──────── DOCUMENT TEXT

Accountable Care and the Implosion of Medicaid Programs Throughout the Country
This issue of the Journal continues our focus on the myriad of ways in which we can enhance accountable care. The last issue of the Journal focused on the many challenges of implementing the medical home. I commented in my introduction to the Medical Home issue on my opposition to prescriptive process-driven approaches to certification of the Medical Home. Similarly, I am opposed to a one-size-fits-all approach to health care delivery reform. That is, I am opposed to the belief that only accountable care organizations are capable of delivering improved quality at the best-possible price. I would simply like to see accountable care delivered by whatever entity can step up to the plate and deliver improved outcomes quality at a efficient price. As in the past, I define outcomes quality to include a continuously decreasing rate of "potentially preventable events": that is, decreased potentially preventable
* initial admissions (hospitals and nursing homes),
* readmissions,
* complications,
* emergency room visits, and
* ancillaries (broadly defined to include not just radiologic tests but more appropriate pharmaceutical prescribing)
This issue of the Journal focuses on the evolving role of case managers in our health care system. Case managers can function in any of the names that policymakers are throwing about these days: medical homes, accountable care organizations, and managed care organizations, that is, any organization that is taking on some form of financial risk. Each of these organizations is assuming a certain level of financial risk in their effort to improve outcomes quality. These organizations expect that when they hire case managers of the type described in this journal, that would both measurably improve outcome quality and decrease potentially preventable events.

────────────────
──────── DATASET

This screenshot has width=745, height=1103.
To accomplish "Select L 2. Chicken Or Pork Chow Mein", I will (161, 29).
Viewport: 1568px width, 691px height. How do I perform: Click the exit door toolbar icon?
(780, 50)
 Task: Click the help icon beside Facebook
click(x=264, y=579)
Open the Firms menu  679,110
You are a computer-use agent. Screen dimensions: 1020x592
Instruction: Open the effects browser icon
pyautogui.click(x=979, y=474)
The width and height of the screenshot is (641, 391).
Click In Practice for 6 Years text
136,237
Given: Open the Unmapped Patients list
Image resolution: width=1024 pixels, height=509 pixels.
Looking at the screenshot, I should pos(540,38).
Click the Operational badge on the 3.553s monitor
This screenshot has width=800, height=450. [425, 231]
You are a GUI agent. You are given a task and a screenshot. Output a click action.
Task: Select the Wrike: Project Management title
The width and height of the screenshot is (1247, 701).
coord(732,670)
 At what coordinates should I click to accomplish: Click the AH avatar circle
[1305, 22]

────────────────

** PROBLEM **
Could you return the editorial on accountable care and Medicaid, reproducing the whole text word for word?

** RESULT FOR THIS EXERCISE **
Accountable Care and the Implosion of Medicaid Programs Throughout the Country
This issue of the Journal continues our focus on the myriad of ways in which we can enhance accountable care. The last issue of the Journal focused on the many challenges of implementing the medical home. I commented in my introduction to the Medical Home issue on my opposition to prescriptive process-driven approaches to certification of the Medical Home. Similarly, I am opposed to a one-size-fits-all approach to health care delivery reform. That is, I am opposed to the belief that only accountable care organizations are capable of delivering improved quality at the best-possible price. I would simply like to see accountable care delivered by whatever entity can step up to the plate and deliver improved outcomes quality at a efficient price. As in the past, I define outcomes quality to include a continuously decreasing rate of "potentially preventable events": that is, decreased potentially preventable
* initial admissions (hospitals and nursing homes),
* readmissions,
* complications,
* emergency room visits, and
* ancillaries (broadly defined to include not just radiologic tests but more appropriate pharmaceutical prescribing)
This issue of the Journal focuses on the evolving role of case managers in our health care system. Case managers can function in any of the names that policymakers are throwing about these days: medical homes, accountable care organizations, and managed care organizations, that is, any organization that is taking on some form of financial risk. Each of these organizations is assuming a certain level of financial risk in their effort to improve outcomes quality. These organizations expect that when they hire case managers of the type described in this journal, that would both measurably improve outcome quality and decrease potentially preventable events.